On April 28, I sat in the U.S. Supreme Court to watch Mary Bonauto argue for the freedom to marry for all same-sex couples across our nation.  Her opening argument rang as true today as 12 years ago, when Mary won the Goodridge case, making Massachusetts the first marriage equality state:

"The intimate and committed relationships of same-sex couples, just like those of heterosexual couples, provide mutual support and are the foundation of family life in our society. If a legal commitment, responsible and protection that is marriage is off limits to gay people as a claim, the stain of unworthiness that follows on individuals and families contravenes the basic constitutional commitment to equal dignity.”

As the Executive Director of Gay & Lesbian Advocates & Defenders (GLAD) where Mary has worked for 25 years, I was proud to witness Mary stand in front of the nine justices to argue for the equal dignity and humanity of LGBT people.  Over the course of the argument, which included passionate and articulate performances by U.S. Solicitor General Donald Verrilli and Doug Hallward-Driemeier (who argued the question of recognition of out-of-state marriages), the debate over our equal worth as citizens and as people never felt more substantial.

At the same time, from the outset of the arguments, it became clear that the primary preoccupation of the conservative justices (and perhaps Kennedy) was about change, and what the Court’s role should be in that change.  As Chief Justice Roberts laid out in his first question: “My question is you’re not seeking to join the institution, you’re seeking to change what the institution is.”

That supposed change, as our opponents have argued, threatens to harm the institution of marriage by changing people’s understanding of marriage.  As the attorney for Michigan John Bursch claimed, there is “harm if you change the definition because, in people’s minds, if marriage and creating children don’t have anything to do with each other, then what do you expect?  You expect more children outside of marriage.”

That argument met with a fair amount of skepticism from some of the more liberal justices, including Justice Kagan who countered that the idea that allowing gay couples to marry would “announc[e] to the world that marriage and children have nothing to do with each other” made no rational sense – “not in the abstract, not in the concrete.”

Instead, Michigan’s logical flaw reveals the justification that truly underlies marriage discrimination, and it’s not about procreation.  It’s about society’s deep and persisting discomfort with same-sex relationships.  As Mary targeted in her argument:

"Does Michigan deny the marriage because they didn’t conceive those children together, when Michigan would let other adoptive parents who are a different-sex couple marry? No.

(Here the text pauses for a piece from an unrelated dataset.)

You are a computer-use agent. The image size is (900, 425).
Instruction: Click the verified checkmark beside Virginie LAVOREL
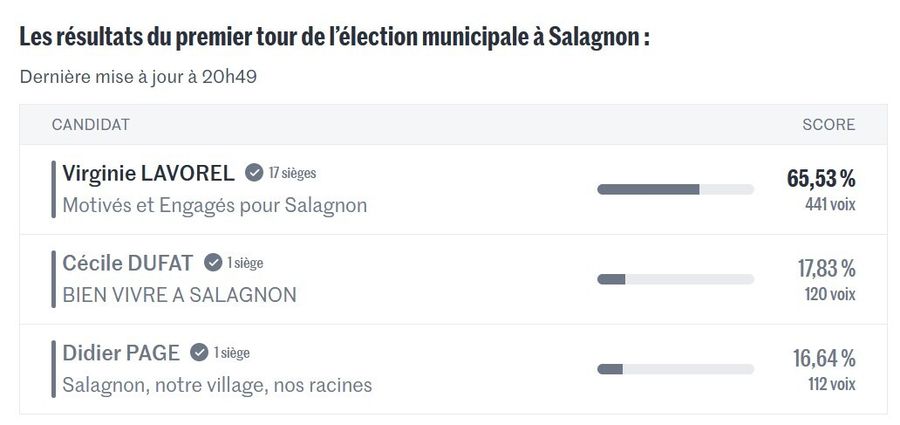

Michigan is drawing a line because it does not approve of the adult relationship."

This discomfort is nothing new when it comes to marriage.  As the history of coverture and anti-miscegenation laws demonstrates, change within the institution of marriage has often been deeply unsettling to people.  Yet, as Justice Ginsberg reminded the Court multiple times throughout the argument, there has been continuous “change in the institution of marriage to make it egalitarian when it wasn’t egalitarian.”

And that’s precisely the purpose of the 14th Amendment – to force the change that is uncomfortable because of, not despite, lasting and intense prejudice against a group of people.  By adopting a “wait and see” approach until a supermajority of the public is no longer uncomfortable with the change presented, don’t we end up entirely gutting the Equal Protection Clause?

Yet, that’s the path some of the justices contemplated going down at points.  As Justice Kennedy noted, given that the “traditional” definition of marriage has been around for a “millennia” (ignoring the fact that marriage a “millennia” ago would have been unrecognizable to us today), “it’s very difficult for the court to say we know better,” Kennedy said.  On the other hand, he also observed that it was only 10 years between the decisions in Brown and Loving, roughly the same amount of time as between Lawrence and today.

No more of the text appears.